> **YOUR GOAL**:
Return copies of the lines below that mention "Select".

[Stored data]
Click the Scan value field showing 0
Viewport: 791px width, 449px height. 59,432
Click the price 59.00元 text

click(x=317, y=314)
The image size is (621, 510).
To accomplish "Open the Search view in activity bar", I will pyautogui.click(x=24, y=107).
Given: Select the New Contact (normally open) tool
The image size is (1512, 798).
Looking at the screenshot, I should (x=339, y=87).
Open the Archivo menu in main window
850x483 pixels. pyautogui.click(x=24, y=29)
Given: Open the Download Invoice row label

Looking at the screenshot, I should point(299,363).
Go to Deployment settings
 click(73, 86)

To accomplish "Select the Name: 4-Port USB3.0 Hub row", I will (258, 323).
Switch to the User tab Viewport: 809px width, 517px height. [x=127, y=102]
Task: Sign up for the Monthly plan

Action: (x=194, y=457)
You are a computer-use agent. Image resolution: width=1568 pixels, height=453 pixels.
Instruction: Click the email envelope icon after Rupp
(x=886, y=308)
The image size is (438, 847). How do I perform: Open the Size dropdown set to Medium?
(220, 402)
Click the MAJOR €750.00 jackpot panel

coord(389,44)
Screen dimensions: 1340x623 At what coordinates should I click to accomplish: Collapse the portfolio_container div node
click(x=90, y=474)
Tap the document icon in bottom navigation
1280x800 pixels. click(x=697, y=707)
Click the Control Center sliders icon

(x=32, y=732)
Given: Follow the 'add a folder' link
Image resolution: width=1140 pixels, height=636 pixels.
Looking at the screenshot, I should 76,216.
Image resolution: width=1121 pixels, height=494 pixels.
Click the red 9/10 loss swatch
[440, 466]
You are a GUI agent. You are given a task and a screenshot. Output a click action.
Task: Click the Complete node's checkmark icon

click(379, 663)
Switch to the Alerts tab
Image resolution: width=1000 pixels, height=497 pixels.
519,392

> **ANSWER**:
Given: Select the New Contact (normally open) tool
To accomplish "Select the Name: 4-Port USB3.0 Hub row", I will (258, 323).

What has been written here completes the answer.